AIM OF THE TASK> Scan the entries below and tally the lines that include "computer". Return nothing but the tally.

---+---

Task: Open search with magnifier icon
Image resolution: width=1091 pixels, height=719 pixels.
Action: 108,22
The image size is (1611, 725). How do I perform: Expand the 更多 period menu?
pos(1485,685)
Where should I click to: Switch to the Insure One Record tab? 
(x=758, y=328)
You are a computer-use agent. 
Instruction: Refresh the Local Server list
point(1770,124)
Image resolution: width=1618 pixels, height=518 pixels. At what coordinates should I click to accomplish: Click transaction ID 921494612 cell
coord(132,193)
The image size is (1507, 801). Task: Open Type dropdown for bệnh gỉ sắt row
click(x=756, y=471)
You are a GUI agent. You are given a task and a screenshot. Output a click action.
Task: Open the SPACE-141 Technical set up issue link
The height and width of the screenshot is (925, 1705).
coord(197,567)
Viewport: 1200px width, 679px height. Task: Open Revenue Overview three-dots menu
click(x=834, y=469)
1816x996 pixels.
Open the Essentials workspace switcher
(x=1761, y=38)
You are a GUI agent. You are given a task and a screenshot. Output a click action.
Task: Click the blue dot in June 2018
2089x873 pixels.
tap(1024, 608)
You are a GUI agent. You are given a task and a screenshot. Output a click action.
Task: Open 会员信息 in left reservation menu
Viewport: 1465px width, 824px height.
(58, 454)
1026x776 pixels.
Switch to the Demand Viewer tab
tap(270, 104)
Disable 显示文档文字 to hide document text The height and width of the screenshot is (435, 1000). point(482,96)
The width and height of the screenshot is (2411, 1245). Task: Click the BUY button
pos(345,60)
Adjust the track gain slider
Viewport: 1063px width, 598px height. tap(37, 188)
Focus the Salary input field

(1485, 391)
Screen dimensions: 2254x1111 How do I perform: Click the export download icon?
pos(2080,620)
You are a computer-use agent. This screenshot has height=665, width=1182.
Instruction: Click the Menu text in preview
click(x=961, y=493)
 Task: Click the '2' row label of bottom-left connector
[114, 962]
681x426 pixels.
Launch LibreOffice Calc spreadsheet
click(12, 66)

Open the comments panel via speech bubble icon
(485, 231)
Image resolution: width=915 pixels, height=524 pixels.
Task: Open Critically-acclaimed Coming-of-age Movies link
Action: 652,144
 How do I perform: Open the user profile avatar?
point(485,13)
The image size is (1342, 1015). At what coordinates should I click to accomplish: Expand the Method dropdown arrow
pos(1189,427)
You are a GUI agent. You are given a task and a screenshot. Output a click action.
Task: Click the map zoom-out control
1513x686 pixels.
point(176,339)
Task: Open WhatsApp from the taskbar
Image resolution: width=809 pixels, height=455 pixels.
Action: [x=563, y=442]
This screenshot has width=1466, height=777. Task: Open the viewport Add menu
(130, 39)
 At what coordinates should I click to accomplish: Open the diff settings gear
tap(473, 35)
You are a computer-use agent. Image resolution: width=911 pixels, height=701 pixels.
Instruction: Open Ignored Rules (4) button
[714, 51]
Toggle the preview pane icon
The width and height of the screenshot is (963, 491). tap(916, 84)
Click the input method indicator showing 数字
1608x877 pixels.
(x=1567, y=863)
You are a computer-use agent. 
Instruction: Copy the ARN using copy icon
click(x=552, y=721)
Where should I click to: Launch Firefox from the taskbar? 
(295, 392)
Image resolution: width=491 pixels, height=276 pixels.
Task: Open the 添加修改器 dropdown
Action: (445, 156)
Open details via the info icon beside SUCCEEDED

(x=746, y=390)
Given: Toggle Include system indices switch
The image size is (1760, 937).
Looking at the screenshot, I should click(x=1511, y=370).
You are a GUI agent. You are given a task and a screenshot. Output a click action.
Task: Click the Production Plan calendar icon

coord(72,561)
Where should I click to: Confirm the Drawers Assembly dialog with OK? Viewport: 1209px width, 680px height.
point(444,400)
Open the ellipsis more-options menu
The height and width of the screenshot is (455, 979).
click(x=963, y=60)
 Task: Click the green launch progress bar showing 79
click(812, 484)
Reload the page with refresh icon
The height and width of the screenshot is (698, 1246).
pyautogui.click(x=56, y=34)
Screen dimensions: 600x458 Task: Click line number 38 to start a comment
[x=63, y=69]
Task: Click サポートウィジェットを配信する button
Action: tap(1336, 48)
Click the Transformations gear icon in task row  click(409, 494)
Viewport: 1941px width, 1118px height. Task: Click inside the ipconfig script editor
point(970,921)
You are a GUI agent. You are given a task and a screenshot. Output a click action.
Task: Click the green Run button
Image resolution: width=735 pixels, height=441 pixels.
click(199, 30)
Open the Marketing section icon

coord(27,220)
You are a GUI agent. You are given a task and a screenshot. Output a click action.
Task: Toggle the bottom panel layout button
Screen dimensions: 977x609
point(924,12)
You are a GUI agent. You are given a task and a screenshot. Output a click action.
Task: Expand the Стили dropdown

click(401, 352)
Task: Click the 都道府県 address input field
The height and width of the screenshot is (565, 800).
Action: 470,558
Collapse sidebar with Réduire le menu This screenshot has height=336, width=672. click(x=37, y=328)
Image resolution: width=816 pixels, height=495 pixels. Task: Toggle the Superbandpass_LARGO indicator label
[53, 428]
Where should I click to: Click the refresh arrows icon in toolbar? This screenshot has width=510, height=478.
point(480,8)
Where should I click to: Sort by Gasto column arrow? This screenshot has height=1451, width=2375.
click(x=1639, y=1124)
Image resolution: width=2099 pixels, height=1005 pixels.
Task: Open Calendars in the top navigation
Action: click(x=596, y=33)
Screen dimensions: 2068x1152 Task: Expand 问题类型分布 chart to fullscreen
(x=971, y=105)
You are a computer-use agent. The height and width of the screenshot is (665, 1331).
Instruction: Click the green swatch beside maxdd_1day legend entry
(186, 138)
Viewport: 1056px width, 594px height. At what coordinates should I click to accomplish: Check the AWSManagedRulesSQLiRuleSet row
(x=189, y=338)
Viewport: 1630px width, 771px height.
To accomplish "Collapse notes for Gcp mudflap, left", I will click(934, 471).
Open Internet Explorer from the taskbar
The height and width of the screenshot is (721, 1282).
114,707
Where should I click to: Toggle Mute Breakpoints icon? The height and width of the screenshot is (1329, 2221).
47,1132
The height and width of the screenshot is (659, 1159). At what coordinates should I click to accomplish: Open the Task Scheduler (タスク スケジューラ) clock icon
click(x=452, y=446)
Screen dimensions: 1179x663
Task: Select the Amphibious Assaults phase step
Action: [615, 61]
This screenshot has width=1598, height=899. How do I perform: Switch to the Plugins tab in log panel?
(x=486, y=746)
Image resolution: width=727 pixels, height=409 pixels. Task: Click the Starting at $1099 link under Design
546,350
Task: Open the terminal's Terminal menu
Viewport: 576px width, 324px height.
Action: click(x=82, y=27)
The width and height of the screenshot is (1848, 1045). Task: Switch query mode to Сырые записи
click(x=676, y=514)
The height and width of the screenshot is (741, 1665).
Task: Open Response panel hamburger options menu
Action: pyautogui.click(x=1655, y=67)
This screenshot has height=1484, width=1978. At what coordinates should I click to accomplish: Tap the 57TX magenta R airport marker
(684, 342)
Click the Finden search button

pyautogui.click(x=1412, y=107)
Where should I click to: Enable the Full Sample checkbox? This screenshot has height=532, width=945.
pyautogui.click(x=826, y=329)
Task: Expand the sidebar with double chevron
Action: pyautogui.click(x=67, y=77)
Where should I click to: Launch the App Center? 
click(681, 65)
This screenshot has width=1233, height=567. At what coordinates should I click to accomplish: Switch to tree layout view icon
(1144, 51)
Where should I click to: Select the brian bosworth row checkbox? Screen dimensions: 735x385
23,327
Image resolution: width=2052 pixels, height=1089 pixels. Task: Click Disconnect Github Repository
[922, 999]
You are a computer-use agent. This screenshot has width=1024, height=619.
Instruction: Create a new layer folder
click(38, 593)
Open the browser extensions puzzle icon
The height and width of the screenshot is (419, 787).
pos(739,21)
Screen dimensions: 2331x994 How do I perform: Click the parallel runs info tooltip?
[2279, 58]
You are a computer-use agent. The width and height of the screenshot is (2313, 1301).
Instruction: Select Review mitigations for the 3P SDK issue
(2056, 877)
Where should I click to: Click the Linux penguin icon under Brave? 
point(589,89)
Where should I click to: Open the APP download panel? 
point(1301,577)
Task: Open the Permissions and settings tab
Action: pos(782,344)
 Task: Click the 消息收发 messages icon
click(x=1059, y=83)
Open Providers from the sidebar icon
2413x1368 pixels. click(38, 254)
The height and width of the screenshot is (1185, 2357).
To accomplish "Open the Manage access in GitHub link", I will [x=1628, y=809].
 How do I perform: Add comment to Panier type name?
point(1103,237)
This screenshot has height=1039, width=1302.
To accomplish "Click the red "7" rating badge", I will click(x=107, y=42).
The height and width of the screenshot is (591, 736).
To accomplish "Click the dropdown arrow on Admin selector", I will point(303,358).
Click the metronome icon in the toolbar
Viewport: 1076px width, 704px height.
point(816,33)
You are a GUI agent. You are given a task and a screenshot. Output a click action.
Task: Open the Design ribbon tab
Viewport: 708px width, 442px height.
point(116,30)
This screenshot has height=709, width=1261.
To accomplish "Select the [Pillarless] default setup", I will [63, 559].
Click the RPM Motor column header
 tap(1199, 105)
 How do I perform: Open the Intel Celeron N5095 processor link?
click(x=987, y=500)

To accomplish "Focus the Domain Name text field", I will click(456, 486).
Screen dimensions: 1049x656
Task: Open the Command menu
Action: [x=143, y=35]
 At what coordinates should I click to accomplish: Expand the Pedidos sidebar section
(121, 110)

---+---

OUTPUT BELOW> 7